These challenges have led researchers to explore the use of graphical passwords as an alternative to the text-based passwords as they had been shown to have better cognitive features. Android pattern lock passwords, the subject focus of this research, have however been shown to have several inherent weaknesses. The first is that the password created had a low entropy making it easy to break as was highlighted by Aviv et al. [5] who showed that the password space of an Android pattern was only able to generate 389,112 possible patterns a factor that made it prone to automated brute-force attacks. The second weakness is that they were vulnerable to smudge attacks which could have potentially led to the extraction of sensitive information as highlighted in [5] and [6]. The third weakness according to Sae-Bae et al. [4] was that the Android pattern lock was susceptible to shoulder-surfing attacks where an attacker could stand closely to the person unlocking the phone and see the password.

The possibility of integrating biometrics with the Android pattern lock to enhance security of the Android pattern lock emerged as the next frontier of research with Xu et al. [7] highlighting that some of the data that could be collected during pattern input included the curve, size, timing, and pressure of a touch operation. They further highlighted that the most frequently used touch operations were the keystroke, pinch, and slide. In line with this, this study sought to establish whether the time elements of a touch operation could be leveraged upon to as a biometric input to improve the accuracy of an Android pattern lock scheme.

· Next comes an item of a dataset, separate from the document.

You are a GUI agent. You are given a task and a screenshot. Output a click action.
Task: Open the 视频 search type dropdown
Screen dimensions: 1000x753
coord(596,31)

The choice of behavioural rather than physiological biometrics was intentional because it has been shown by Jesse [8] to be potentially cheaper in terms of implementation. This study therefore seeks to establish ways in which the authentication accuracy on Android smart phones can be enhanced using multiple touch biometric features, password complexity, and training. The scope of this study was limited to mobile devices that use the Android Operating System as the graphical pattern lock application that came with such devices by default was utilized.

Keystroke Biometrics has previously been studied in an aim to establish whether it can be incorporated as a reliable added layer of security. Specifically, researchers have narrowed down their research based on the various features that can be extracted from modern mobile devices.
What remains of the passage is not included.